Kahibaro
Discord Login Register

2.2.4 Wildcards and globbing

Understanding Wildcards and Globbing

Working in the shell, you will often want to act on many files at once without typing every name. Wildcards and globbing are the tools that let you describe groups of filenames with patterns instead of listing each file manually.

Globbing is the name for the shell feature that expands these patterns into matching filenames before a command runs. The patterns themselves are called wildcards. This chapter focuses on how these patterns work, how the shell expands them, and how to avoid common mistakes.

How Globbing Works

When you type a command that contains wildcard characters, the shell examines each word that includes those characters. Before it runs the command, it replaces each pattern with a list of matching pathnames from the filesystem.

For example, if your directory contains a.txt, b.txt, and c.log, and you type:

bash
ls *.txt

the shell does not literally run ls .txt. Instead, it searches for filenames that match .txt, finds a.txt and b.txt, and actually runs:

bash
ls a.txt b.txt

This replacement step is called glob expansion or globbing and it happens before the program (ls in this case) even starts. The program never sees the wildcard characters, it only sees the expanded list of paths.

Important rule: Globbing is done by the shell before the command executes. Programs usually do not interpret *, ?, or [] themselves.

Because the shell performs this expansion, different shells can have slightly different globbing behavior or extra features, but the basic patterns are the same across all common shells.

The Asterisk `*`

The asterisk wildcard is the most frequently used pattern. It matches any sequence of characters, including no characters at all, within a single path component.

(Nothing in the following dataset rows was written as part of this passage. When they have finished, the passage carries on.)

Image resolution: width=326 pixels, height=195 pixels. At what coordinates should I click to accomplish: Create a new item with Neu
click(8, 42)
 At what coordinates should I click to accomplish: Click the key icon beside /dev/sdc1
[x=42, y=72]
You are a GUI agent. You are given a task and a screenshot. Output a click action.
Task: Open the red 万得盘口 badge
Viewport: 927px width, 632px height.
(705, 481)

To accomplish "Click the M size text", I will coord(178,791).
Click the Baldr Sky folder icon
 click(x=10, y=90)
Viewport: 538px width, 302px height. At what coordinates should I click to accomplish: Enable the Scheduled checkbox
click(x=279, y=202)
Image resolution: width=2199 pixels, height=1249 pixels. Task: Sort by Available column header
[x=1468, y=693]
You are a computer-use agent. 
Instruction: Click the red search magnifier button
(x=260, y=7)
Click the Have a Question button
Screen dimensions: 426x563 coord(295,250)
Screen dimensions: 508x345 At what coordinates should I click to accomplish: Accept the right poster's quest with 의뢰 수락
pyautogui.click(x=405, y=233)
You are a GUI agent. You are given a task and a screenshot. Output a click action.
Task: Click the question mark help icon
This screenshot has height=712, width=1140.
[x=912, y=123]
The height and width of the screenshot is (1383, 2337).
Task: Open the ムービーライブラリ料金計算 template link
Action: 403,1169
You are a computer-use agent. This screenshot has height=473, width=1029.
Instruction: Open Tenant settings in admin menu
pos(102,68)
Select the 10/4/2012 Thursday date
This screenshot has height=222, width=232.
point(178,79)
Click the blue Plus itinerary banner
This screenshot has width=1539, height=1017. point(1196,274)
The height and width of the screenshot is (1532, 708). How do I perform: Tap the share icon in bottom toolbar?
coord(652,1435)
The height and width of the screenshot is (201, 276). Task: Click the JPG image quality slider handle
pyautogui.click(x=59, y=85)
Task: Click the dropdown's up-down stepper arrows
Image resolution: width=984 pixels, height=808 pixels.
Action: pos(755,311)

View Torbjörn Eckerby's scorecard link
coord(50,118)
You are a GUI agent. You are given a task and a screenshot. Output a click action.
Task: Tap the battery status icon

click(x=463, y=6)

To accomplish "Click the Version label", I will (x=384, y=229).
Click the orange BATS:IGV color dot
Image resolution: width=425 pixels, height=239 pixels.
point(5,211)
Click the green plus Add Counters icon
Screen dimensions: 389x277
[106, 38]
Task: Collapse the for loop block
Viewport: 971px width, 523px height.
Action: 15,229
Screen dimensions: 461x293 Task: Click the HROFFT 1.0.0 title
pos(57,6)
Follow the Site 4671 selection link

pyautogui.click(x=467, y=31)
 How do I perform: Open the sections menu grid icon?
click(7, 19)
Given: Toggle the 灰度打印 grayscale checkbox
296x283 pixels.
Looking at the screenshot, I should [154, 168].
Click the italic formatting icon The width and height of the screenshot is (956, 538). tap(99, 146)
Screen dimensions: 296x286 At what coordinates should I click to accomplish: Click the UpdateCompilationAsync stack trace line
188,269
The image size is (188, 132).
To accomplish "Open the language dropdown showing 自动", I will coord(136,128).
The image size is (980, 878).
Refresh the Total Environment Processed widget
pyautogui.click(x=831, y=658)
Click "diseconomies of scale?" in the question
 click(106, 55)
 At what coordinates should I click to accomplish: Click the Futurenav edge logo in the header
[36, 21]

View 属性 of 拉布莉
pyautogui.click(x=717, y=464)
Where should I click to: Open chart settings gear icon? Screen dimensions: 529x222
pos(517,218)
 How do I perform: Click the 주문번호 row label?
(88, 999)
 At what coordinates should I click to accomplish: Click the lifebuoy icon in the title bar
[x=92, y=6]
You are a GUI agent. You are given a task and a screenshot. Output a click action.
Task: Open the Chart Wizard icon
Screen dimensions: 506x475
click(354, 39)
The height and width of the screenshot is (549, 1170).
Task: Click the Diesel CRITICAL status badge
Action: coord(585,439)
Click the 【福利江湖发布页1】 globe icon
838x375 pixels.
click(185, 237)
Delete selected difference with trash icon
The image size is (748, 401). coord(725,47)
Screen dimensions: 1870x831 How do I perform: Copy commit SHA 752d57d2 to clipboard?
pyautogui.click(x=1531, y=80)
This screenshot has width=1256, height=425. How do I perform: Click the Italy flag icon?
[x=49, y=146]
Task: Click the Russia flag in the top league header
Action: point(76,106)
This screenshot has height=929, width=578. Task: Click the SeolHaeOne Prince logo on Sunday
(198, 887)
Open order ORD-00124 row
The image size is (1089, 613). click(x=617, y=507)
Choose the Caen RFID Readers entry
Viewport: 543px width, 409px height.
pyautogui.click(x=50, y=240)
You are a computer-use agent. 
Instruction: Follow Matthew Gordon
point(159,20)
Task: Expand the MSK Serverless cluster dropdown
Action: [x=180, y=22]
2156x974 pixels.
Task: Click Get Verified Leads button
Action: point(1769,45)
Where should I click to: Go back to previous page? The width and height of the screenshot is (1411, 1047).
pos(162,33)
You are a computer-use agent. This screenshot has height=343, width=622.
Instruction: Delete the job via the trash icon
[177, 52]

If a directory contains report.txt, report-final.txt, image.png, and data.csv, then:

bash
ls *

matches all visible entries in the current directory. It is equivalent to listing everything, except files that are hidden and begin with a dot.

bash
ls *.txt

matches report.txt and report-final.txt, because they both end with .txt.

bash
ls report*

matches any file whose name starts with report, for example report, report.txt, and report-final.txt.

The * character never crosses a directory separator / when globbing. This means that:

bash
ls *

matches entries in the current directory, but it does not automatically match files inside subdirectories.

bash
ls dir/*

matches everything directly inside the directory dir, but not deeper levels.

The Question Mark `?`

The question mark wildcard matches exactly one character within a single path component. It never matches zero characters and, like *, it does not cross a /.

If a directory contains a.txt, b.txt, ab.txt, and abc.txt, then:

bash
ls ?.txt

matches a.txt and b.txt, because they are exactly one character followed by .txt.

bash
ls ??*.txt

matches filenames where the first two characters can be anything and are followed by any number of additional characters and end with .txt. In the set above, it would match ab.txt and abc.txt.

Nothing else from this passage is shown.